The global shift toward digital payments is often framed as a movement that brings speed, convenience, and greater security. For those working in anti-money laundering (AML) and financial crime prevention, digital transactions create data trails that can be monitored, analysed, and audited.
How does a cashless society impact financial crime?
Sweden is one of the countries that is paving the way for a cashless society. According to Riksbank’s 2024 Payments Report, just 10% of in‑store purchases in Sweden were made in cash during 2023, confirming that around 90% of transactions are digital. This digitisation has helped make payments fast, convenient and cheap.
On one hand, a knock-on effect of innovation and change in the way we pay, is new avenues for financial crime. According to financial crime statistics, cases have more than doubled since 2019, in tandem with the adoption of digitisation. Criminals have adapted by exploiting alternative methods such as currency exchanges and informal value transfer systems. In the absence of banks willing to handle large volumes of physical cash, currency exchangers have become a preferred channel for criminals to exchange small denominations into large ones, or convert Swedish kronor into foreign currencies for cross-border transfers.
There’s no denying that digital payments offer significant advantages for criminals and financial crime fighters alike. Unlike cash, digital payments leave a trail. This makes it easier to detect suspicious patterns, monitor high-risk behaviour, and respond to emerging threats in real-time.

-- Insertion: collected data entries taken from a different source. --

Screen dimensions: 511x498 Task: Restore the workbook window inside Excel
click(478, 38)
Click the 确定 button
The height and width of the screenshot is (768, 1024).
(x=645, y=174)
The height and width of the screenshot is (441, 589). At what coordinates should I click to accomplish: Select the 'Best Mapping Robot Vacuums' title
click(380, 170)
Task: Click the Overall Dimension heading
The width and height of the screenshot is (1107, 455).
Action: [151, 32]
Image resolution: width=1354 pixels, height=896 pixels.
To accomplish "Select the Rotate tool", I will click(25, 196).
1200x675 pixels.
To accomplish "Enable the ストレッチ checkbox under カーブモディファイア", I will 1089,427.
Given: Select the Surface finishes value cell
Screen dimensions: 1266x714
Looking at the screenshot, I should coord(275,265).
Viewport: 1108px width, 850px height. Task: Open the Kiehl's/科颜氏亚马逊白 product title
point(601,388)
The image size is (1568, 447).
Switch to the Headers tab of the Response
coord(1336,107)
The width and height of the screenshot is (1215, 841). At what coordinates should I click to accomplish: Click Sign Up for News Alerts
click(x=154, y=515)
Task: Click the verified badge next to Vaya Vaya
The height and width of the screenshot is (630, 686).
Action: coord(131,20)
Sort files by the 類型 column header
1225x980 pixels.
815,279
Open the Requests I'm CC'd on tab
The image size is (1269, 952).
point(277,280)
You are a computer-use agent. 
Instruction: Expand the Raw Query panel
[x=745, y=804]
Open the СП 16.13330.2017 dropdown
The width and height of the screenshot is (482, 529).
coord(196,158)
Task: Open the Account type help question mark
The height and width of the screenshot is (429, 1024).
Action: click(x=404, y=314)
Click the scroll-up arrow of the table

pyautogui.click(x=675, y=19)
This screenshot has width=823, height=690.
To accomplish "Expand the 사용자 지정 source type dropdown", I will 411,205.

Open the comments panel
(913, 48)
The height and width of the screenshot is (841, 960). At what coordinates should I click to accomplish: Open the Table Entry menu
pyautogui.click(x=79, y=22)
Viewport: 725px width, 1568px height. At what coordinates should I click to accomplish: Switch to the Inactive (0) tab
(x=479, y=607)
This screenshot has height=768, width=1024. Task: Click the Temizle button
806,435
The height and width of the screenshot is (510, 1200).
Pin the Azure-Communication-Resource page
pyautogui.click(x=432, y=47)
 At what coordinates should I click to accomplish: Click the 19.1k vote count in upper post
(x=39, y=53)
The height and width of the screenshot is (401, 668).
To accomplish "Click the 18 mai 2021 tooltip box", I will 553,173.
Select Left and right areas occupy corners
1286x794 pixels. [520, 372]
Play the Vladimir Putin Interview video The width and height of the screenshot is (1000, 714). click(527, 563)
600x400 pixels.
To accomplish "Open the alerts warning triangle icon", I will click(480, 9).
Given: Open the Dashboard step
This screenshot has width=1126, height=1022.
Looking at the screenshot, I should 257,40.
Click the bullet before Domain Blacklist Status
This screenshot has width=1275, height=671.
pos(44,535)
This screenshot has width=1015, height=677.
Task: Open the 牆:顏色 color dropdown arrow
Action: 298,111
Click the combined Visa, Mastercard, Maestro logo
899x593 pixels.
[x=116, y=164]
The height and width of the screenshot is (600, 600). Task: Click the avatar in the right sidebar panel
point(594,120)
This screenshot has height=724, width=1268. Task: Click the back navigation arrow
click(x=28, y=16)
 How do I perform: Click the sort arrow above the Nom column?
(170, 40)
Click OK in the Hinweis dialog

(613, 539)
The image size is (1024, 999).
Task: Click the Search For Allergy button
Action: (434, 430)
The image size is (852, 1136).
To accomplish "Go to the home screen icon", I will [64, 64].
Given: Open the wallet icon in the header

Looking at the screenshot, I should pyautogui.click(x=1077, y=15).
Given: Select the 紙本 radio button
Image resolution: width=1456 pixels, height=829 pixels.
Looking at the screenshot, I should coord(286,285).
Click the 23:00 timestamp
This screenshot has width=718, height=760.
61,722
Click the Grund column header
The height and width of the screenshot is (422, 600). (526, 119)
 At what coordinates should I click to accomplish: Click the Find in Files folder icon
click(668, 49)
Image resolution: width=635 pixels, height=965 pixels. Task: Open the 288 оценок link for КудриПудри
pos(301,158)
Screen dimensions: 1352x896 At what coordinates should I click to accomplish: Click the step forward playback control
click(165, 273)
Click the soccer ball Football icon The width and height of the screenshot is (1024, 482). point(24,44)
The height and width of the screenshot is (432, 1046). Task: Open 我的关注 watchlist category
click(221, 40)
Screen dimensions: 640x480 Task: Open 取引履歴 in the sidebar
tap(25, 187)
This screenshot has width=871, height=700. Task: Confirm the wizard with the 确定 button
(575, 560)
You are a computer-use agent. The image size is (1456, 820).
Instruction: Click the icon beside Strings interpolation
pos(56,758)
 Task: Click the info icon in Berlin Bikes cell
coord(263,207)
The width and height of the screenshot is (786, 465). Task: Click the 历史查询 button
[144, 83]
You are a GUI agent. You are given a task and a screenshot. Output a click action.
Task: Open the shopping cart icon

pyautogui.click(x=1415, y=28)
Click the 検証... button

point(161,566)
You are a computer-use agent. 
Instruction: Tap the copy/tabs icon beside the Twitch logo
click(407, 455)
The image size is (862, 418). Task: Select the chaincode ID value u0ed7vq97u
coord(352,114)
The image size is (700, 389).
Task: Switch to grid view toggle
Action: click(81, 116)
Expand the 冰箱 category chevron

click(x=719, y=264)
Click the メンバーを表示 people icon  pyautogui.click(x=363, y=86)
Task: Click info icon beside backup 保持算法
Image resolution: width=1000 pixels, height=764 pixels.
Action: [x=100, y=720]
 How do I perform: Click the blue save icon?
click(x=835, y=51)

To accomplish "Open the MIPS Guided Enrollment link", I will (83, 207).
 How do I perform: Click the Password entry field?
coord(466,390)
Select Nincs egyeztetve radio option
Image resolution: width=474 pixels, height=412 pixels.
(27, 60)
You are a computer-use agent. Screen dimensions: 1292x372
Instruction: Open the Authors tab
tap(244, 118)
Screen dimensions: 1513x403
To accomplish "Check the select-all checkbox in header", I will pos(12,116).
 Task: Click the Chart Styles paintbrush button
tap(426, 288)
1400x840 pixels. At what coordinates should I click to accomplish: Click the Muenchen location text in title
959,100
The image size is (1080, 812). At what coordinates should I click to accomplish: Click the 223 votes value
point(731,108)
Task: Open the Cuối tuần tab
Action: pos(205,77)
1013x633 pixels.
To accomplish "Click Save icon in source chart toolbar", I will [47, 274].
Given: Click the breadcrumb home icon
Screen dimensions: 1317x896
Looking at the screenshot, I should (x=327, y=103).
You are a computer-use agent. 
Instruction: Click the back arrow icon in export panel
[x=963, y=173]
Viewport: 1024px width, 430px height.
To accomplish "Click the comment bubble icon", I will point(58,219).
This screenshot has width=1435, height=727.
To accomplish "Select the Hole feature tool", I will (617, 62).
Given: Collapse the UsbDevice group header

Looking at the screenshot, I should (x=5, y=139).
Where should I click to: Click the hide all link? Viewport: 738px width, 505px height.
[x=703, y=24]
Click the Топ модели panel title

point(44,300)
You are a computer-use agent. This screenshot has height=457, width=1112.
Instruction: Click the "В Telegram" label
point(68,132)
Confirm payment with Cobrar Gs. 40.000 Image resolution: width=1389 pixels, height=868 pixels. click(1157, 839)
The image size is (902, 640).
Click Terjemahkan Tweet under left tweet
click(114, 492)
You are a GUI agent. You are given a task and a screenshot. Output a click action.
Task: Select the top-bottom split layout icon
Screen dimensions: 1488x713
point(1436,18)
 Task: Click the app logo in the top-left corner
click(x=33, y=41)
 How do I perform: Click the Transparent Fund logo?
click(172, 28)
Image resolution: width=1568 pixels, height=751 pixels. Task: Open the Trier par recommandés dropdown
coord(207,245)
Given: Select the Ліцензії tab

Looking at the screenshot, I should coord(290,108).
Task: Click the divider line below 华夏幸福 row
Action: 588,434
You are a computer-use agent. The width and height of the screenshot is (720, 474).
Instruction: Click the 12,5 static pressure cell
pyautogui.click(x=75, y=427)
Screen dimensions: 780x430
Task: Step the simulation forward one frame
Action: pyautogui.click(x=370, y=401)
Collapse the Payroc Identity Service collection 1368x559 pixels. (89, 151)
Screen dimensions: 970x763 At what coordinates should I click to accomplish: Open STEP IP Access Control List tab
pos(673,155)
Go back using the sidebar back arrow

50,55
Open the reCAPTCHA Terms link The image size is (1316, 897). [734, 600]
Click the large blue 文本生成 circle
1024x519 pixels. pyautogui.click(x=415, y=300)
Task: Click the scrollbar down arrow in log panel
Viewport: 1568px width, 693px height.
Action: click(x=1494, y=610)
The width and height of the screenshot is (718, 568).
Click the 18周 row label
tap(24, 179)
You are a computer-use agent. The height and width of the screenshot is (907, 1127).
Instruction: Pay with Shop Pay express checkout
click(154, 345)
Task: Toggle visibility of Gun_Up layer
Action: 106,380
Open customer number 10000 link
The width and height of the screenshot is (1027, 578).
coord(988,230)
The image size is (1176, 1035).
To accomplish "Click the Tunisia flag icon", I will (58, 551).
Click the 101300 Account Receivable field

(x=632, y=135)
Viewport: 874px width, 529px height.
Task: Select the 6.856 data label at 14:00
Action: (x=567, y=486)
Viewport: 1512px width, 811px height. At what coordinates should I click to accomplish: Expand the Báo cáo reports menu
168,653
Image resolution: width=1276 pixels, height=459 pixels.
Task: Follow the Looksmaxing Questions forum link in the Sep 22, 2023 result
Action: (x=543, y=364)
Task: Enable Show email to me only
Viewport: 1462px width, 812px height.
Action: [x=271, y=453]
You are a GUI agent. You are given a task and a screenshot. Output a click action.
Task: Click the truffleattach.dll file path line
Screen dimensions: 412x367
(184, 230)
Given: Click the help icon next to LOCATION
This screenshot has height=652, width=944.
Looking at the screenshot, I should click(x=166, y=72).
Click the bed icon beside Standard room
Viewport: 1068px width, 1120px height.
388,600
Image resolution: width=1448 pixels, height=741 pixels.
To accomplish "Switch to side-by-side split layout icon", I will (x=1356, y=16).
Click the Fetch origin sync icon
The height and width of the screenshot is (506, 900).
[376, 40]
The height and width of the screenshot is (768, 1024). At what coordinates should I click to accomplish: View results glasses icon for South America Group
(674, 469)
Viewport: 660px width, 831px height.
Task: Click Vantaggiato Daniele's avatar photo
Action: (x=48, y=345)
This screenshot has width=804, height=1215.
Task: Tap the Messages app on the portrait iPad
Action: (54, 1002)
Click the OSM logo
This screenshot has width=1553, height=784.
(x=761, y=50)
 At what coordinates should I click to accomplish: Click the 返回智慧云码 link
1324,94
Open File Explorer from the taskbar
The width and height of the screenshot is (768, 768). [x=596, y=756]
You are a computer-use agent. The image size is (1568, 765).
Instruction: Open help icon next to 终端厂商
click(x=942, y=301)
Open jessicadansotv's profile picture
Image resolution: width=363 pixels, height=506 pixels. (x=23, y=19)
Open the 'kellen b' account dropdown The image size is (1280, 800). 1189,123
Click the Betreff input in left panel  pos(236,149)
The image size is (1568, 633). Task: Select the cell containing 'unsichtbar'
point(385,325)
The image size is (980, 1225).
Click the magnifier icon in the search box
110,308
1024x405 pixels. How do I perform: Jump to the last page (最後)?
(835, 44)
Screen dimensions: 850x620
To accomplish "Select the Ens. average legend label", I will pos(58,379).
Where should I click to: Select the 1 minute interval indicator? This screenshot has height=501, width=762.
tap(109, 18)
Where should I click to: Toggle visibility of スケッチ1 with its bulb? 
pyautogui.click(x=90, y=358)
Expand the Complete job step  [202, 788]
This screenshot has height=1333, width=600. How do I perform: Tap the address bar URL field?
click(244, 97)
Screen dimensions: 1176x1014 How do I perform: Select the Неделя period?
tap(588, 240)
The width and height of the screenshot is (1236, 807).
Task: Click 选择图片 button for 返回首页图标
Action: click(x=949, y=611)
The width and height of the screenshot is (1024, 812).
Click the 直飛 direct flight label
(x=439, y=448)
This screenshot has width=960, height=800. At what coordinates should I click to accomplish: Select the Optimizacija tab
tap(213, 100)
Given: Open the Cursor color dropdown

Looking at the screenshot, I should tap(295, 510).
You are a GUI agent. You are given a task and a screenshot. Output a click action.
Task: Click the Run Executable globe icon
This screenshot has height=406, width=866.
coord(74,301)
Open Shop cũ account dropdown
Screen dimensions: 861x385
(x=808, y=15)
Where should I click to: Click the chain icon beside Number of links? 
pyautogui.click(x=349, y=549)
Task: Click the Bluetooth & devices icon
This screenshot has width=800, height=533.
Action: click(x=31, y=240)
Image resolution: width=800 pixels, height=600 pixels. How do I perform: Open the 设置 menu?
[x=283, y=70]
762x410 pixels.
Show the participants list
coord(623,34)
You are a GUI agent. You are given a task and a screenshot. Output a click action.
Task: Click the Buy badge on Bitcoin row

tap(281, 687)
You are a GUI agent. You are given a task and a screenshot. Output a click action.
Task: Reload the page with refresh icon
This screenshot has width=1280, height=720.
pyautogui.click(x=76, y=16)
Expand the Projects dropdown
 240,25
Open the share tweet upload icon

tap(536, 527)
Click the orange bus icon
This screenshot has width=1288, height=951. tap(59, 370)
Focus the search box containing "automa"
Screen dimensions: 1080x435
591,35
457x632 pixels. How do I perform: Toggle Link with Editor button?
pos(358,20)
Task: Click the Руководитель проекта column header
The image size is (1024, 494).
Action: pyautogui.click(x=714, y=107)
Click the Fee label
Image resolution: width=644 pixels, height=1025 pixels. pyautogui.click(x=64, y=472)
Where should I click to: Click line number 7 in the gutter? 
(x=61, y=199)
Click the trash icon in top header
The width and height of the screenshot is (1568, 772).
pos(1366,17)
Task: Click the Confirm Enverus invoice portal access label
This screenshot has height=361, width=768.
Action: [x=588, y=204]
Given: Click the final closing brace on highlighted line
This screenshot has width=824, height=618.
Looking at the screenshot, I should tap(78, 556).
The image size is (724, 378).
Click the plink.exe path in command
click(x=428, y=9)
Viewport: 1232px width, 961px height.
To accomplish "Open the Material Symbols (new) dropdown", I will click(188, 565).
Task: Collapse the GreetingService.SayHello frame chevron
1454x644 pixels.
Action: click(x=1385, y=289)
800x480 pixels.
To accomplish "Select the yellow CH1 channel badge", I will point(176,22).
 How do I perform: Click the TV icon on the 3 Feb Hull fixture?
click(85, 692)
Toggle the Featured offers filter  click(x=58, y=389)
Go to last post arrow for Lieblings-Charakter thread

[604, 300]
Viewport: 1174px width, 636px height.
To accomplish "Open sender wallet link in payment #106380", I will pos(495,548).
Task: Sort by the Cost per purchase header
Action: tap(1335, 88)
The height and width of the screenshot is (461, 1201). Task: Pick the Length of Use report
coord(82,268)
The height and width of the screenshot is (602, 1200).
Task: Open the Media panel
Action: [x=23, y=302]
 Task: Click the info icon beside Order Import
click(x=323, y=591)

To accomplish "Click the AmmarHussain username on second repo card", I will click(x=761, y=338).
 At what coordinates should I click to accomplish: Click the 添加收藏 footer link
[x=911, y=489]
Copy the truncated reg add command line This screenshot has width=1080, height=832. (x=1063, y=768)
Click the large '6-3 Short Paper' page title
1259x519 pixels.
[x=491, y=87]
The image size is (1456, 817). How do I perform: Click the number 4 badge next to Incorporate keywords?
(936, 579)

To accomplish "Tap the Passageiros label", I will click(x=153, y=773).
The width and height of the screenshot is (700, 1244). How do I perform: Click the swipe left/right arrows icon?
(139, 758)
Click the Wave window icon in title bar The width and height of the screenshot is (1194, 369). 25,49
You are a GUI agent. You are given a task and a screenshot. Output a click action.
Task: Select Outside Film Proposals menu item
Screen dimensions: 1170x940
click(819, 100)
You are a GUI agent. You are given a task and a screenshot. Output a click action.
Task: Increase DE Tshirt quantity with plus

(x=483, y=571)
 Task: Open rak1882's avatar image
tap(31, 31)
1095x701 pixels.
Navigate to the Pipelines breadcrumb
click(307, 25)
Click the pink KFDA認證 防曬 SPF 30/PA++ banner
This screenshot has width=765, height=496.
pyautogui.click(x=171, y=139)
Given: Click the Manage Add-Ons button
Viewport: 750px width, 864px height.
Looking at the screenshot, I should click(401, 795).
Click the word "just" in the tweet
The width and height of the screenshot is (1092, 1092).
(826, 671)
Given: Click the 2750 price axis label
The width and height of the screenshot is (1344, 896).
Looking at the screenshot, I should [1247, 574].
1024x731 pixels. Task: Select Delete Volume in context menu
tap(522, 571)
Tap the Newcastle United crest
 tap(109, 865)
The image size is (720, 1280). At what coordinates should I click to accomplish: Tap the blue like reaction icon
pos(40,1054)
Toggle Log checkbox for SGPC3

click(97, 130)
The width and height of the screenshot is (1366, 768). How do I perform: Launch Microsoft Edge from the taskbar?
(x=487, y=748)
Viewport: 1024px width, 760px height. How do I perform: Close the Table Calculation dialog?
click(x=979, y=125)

Efforts to combat crime must be balanced with the need to maintain a payment system that remains accessible to everyone. To support the fight against money laundering and other illicit activities, the Riksdag and the Government should consider implementing a general cap on cash purchases, in line with new EU regulation, similar to measures already adopted in many other EU nations.
Do we still need cash?
While cash still plays a role in many economies, the global shift toward digital payments has proven to be a powerful tool for inclusion. In countries like India, the Unified Payments Interface (UPI) has revolutionised access by enabling instant, low-cost payments across the entire population, including rural and unbanked communities. Similarly, Brazil’s Pix system has rapidly onboarded millions who previously had limited or no access to financial services.
That said, it’s important to ensure that transitions toward cashless systems don’t unintentionally leave certain groups behind. Some individuals still face barriers such as lack of identification, digital literacy, or reliable internet access. For them, cash remains a vital tool for daily life.
The goal should not be to eliminate cash entirely, but to ensure that digital advancements improve access without creating new forms of exclusion. Inclusivity and flexibility must be central as we modernise payment systems globally.
Removing cash from circulation too quickly could inadvertently create blind spots in AML monitoring. The Swedish Police warn that without cash, illicit financial flows may shift to less visible channels, such as digital currencies or fragmented transactions via multiple low-profile intermediaries. As such, cashless policies must be accompanied by robust monitoring of emerging risk areas.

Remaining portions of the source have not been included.